Excerpt to read =>
•••••
Hong Kong's Financial Services Development Council (FSDC) recommends that the city pitch Southeast Asia and the Middle East for more global listings and issue long-term bonds to attract patient capital. New vice-chairman Rocky Tung Yat-ngok said Indonesia would be the first target market, given its large population and strong mining and Islamic finance sectors.
Hong Kong's Financial Services Development Council (FSDC) has called for more global listings and an expanded Stock Connect scheme to bolster the city's role as an international financial hub. At a media briefing last week, vice-chairman Rocky Tung Yat-ngok said: “We would like to do more roadshows in Southeast Asia and the Middle East to introduce the benefits of listing in Hong Kong and the strength of the local capital market.” Tung assumed the role in February, succeeding the retired King Au.
•••••
Parts of the exercise =>
A – Using the article on Hong Kong's Financial Services Development Council, answer these:
(i) Which country did Tung name as the first target market?
(ii) In what month did Tung take up the vice-chairman role?
(iii) Who did Tung succeed?
B – Write the next paragraph of the article on Hong Kong's Financial Services Development Council, picking up after its last sentence.

Given entries =>
•••••
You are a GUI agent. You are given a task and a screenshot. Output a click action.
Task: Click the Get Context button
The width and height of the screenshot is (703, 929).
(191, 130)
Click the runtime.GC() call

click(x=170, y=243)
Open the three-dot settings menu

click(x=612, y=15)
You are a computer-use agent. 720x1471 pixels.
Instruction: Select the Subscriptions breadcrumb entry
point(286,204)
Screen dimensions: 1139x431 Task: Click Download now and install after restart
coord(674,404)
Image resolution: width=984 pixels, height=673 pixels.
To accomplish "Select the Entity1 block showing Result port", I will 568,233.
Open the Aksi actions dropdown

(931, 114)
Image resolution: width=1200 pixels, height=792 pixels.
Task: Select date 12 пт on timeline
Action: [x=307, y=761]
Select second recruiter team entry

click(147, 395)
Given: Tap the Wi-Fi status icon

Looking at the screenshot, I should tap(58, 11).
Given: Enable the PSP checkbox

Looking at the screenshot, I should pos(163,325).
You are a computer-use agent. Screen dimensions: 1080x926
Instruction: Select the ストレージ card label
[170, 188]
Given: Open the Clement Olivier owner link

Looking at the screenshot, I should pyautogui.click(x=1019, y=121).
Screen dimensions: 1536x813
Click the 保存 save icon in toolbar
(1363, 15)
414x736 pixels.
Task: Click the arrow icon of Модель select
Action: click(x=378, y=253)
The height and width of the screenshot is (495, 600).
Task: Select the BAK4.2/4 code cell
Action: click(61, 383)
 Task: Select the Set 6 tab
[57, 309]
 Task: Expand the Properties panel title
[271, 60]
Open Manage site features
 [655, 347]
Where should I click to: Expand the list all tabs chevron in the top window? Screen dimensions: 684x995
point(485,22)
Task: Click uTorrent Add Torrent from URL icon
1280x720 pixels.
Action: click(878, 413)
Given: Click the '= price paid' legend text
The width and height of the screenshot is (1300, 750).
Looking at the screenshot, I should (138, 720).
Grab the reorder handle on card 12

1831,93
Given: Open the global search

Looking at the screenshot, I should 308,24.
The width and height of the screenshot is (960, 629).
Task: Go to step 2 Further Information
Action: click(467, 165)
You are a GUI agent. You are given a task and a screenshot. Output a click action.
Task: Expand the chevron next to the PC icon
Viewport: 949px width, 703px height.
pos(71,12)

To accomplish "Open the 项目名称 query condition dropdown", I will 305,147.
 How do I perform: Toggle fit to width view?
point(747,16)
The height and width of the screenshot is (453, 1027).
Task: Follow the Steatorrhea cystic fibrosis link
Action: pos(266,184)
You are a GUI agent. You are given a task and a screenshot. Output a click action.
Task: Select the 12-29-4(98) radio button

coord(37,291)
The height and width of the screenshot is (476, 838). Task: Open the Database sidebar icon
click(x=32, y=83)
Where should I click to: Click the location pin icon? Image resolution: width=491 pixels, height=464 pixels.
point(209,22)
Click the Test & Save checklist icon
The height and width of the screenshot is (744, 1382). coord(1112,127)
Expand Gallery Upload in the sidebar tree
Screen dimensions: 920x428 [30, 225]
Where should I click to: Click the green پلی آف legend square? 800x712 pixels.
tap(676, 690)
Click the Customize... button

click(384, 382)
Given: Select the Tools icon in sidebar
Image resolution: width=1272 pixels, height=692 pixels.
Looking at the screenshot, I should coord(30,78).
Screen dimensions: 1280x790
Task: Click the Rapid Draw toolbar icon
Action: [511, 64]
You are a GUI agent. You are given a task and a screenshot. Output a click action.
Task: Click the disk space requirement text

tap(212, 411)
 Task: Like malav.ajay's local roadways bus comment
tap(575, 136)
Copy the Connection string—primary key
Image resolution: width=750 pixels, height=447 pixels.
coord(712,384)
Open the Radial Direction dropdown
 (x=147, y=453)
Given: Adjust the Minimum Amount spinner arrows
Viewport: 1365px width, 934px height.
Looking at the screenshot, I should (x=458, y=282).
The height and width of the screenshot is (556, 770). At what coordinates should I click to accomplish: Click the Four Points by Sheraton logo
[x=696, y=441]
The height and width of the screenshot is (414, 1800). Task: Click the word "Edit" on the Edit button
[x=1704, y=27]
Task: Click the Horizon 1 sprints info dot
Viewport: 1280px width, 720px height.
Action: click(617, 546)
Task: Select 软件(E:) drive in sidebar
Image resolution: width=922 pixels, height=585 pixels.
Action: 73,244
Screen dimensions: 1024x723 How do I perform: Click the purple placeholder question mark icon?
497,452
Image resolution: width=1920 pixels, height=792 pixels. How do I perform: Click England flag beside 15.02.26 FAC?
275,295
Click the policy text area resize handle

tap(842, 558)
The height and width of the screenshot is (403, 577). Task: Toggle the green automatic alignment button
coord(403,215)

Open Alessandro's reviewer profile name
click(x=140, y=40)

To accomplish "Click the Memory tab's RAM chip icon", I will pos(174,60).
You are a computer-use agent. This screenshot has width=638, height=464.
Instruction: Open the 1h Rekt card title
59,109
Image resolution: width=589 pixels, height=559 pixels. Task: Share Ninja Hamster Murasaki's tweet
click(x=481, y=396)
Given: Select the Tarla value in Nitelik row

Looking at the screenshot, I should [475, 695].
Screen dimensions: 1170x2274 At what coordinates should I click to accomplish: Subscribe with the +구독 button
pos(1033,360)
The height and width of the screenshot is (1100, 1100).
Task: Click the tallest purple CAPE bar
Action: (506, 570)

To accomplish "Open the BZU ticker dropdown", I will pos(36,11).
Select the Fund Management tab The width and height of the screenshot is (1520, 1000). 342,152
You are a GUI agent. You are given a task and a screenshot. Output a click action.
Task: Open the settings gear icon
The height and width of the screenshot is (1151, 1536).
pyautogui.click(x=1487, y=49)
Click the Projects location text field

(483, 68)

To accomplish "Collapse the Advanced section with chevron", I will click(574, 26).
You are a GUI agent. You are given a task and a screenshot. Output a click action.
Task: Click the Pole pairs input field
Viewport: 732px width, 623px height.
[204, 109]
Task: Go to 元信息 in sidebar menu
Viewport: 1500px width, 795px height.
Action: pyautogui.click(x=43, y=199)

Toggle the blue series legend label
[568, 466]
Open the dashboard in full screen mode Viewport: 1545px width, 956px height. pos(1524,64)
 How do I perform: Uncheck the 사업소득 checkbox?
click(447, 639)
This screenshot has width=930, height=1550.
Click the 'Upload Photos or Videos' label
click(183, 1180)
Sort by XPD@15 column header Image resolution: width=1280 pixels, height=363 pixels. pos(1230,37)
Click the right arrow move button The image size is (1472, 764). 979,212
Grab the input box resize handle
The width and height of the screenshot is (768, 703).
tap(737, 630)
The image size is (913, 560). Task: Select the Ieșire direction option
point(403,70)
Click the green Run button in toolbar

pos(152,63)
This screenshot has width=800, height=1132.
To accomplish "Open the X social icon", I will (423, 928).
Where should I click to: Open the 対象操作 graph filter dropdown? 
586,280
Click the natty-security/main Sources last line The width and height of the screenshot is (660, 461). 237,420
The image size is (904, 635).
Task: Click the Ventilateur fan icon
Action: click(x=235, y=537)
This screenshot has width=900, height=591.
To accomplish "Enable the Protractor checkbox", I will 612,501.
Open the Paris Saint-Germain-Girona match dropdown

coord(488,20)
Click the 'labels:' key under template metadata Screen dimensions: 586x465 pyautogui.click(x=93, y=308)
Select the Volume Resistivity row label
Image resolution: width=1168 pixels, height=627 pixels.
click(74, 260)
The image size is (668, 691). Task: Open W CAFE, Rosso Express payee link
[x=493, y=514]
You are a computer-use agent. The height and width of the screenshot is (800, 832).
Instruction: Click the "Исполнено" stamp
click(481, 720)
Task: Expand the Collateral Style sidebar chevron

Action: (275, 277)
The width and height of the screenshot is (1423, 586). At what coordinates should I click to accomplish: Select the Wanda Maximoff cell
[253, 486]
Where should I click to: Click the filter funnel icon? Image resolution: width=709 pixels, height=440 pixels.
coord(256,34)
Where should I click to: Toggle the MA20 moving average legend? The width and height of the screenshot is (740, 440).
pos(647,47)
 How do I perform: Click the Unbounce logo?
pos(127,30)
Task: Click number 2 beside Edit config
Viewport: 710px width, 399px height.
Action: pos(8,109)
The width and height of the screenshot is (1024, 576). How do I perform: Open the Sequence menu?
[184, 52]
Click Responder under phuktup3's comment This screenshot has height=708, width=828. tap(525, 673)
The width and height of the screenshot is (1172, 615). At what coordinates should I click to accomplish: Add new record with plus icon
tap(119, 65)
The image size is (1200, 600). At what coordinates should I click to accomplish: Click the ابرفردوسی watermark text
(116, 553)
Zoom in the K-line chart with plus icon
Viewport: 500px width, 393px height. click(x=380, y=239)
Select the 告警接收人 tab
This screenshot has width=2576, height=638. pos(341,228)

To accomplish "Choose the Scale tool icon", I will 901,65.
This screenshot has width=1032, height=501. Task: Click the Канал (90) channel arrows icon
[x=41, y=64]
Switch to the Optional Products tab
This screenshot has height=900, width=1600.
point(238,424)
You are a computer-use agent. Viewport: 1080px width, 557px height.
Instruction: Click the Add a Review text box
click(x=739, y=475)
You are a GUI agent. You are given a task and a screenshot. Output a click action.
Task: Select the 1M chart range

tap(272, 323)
•••••
Numbered responses =>
A –
(i) Indonesia
(ii) February
(iii) King Au

B –
Tung highlighted Indonesia as the first market to target, citing its population of about 277 million—the world's fourth largest, after India, China, and the US, according to World Bank data—and its robust mining and Islamic finance sectors.
He also proposed that regulators widen the Stock Connect to include selected international companies with secondary listings in Hong Kong, allowing mainland Chinese investors to trade their shares. This would enhance connectivity between Hong Kong, the mainland, and global markets.
The FSDC further recommends issuing long-term bonds to draw patient capital from long-term investors. These steps aim to address global financial competition and sustain Hong Kong's position as a leading Asian financial center.